PINTO0309 / MobileNet-SSD-RealSense

[High Performance / MAX 30 FPS] RaspberryPi3(RaspberryPi/Raspbian Stretch) or Ubuntu + Multi Neural Compute Stick(NCS/NCS2) + RealSense D435(or USB Camera or PiCamera) + MobileNet-SSD(MobileNetSSD) + Background Multi-transparent(Simple multi-class segmentation) + FaceDetection + MultiGraph + MultiProcessing + MultiClustering
https://qiita.com/PINTO
MIT License
366 stars 127 forks source link

GPU does not have a better speed #29

Open duocang opened 5 years ago

duocang commented 5 years ago

[Required] Your device: Surface book 2 15 inch

[Required] Your device's CPU architecture: i7 8650U

[Required] Your OS: Windows 10 [Required] Details of the work you did before the problem occurred:

I was doing a benchmarking between CPU, GPU, and NCS2. I found the speed: CPU > MYRAID > GPU. It seems the result is not reasonable.

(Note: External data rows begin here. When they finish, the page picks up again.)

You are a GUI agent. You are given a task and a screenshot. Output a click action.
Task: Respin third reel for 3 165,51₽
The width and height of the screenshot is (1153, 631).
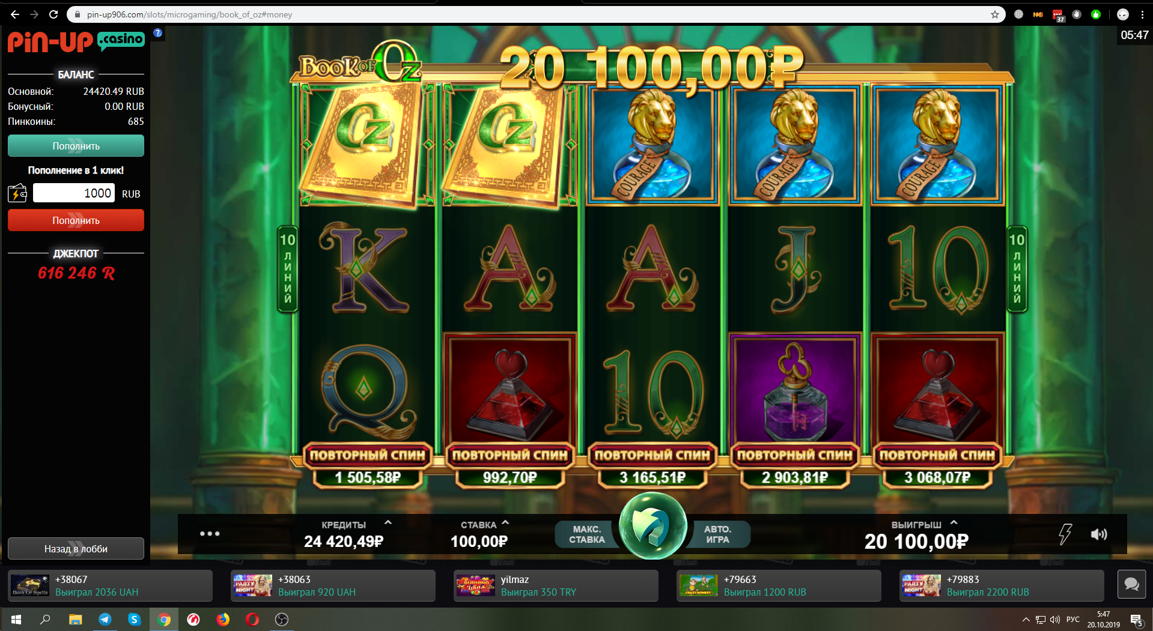point(653,465)
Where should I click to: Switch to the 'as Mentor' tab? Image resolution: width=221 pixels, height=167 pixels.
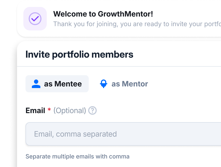pyautogui.click(x=124, y=84)
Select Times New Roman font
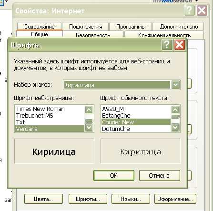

        if device == "CPU":
            model_xml = 'model_ir/fp32/frozen_alexnet_model.xml'
            model_bin = os.path.splitext(model_xml)[0] + ".bin"
            plugin = IEPlugin(device='CPU') # 使用CPU运行模型,要用NCS的话改为MYRIAD
            net = IENetwork(model=model_xml, weights=model_bin)  # 用NCS的话也需要更改
        elif device == "GPU":
            model_xml = 'model_ir/fp32/frozen_alexnet_model.xml'
            model_bin = os.path.splitext(model_xml)[0] + ".bin"
            plugin = IEPlugin(device='GPU')
            net = IENetwork(model=model_xml, weights=model_bin)
        else:
            model_xml = 'model_ir/fp16/frozen_alexnet_model.xml'
            model_bin = os.path.splitext(model_xml)[0] + ".bin"
            plugin = IEPlugin(device='MYRIAD')
            net = IENetwork(model=model_xml, weights=model_bin)

        net.batch_size = batch
        input_blob = next(iter(net.inputs))
        exec_net = plugin.load(network=net)

        print('tick tok...')
        start_time = time.time()

        for images, images_path in get_batches_fn(batch):
            outputs = exec_net.infer(inputs={input_blob: images})

            for indx in range(batch):
                class_name = class_names[np.argmax(outputs['prob'][indx])]
                probs = outputs['prob'][indx, np.argmax(outputs['prob'][indx])]

[Required] Overview of problems and questions:
Why GPU does not have a better performance? Is it normal?

PINTO0309 commented 5 years ago

Why GPU does not have a better performance? Is it normal?

Yes. The same results were obtained with my past benchmarks. The more CPU cores, the better the performance. Since the device infers with full power, CPU utilization will be close to 100%.